Recommender Systems with Users in the Loop
Recommender systems have come to serve as the “homepage” for users to access informational items such videos, music, books, etc. Existing recommender systems are built on implicit feedback, e.g., user click to learn user preference given its availability in large volumes. However, implicit feedback captures preference on a user’s first impressions and intentions, neglecting experienced and shifting user interests. Moreover, as socio-technical systems, recommender systems have been criticized as amplifiers for “filter bubbles” and “echo chambers” due to the feedback loop they create which reinforces users’ beliefs and preferences. Few user control mechanisms have been proposed as part of the system to combat the unwanted user and social outcomes. Existing approaches to modify recommendations to better conform with users’ intentions are either inconvenient or ineffective.
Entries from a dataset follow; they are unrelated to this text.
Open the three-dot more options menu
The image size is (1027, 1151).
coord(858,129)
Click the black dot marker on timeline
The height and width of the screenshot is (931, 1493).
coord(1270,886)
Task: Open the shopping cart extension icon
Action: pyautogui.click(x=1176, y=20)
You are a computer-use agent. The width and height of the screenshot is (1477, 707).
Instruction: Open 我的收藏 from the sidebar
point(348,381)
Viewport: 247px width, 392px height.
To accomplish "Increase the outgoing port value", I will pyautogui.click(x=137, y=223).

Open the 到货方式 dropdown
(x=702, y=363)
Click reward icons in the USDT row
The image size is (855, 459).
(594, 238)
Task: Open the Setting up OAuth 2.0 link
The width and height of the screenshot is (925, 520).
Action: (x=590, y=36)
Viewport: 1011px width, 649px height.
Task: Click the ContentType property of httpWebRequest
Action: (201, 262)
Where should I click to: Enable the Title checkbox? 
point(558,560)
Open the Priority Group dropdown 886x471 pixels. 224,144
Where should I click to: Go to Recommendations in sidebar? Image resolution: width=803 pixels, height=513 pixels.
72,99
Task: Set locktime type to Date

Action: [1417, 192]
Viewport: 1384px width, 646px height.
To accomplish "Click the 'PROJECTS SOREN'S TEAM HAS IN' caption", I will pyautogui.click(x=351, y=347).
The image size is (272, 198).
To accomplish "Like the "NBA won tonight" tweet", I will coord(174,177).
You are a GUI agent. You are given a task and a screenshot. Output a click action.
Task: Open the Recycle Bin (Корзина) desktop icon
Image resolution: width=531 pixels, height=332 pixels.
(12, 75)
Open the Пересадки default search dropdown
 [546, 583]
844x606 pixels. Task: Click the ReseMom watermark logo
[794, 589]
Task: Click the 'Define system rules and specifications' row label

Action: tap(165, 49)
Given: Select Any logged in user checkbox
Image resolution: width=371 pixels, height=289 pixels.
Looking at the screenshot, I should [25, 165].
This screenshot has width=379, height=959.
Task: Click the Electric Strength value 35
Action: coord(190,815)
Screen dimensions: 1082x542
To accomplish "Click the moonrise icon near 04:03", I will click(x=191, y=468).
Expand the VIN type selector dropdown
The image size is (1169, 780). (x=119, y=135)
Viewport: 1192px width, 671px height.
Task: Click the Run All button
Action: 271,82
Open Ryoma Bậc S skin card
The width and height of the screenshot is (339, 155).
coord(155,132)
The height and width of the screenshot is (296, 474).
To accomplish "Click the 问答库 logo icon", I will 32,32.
In this presentation, I will introduce two pieces of my previous work that attempt to address the above problems. In the first work, we leverage post-click feedback as a generalization of implicit feedback, for example, skips in consuming music and videos, to improve content recommendations. In the second work, we focus on a specific form of user control, that is time-sensitive data filtering initiated by users, and investigate how such user control would affect recommendation performance.
Hongyi Wen is an Information Science PhD student at Cornell Tech working with Prof. Deborah Estrin. His research focus is on user-centric recommendation systems that incorporate effective and sustainable user-control mechanisms. He is interested in developing socially-responsible personalization systems towards diverse, fair and privacy-aware. As a DLI fellow, Hongyi will study how implicit or explicit manipulations on recommendation outcomes can be mitigated by improving algorithmic and user-facing system designs.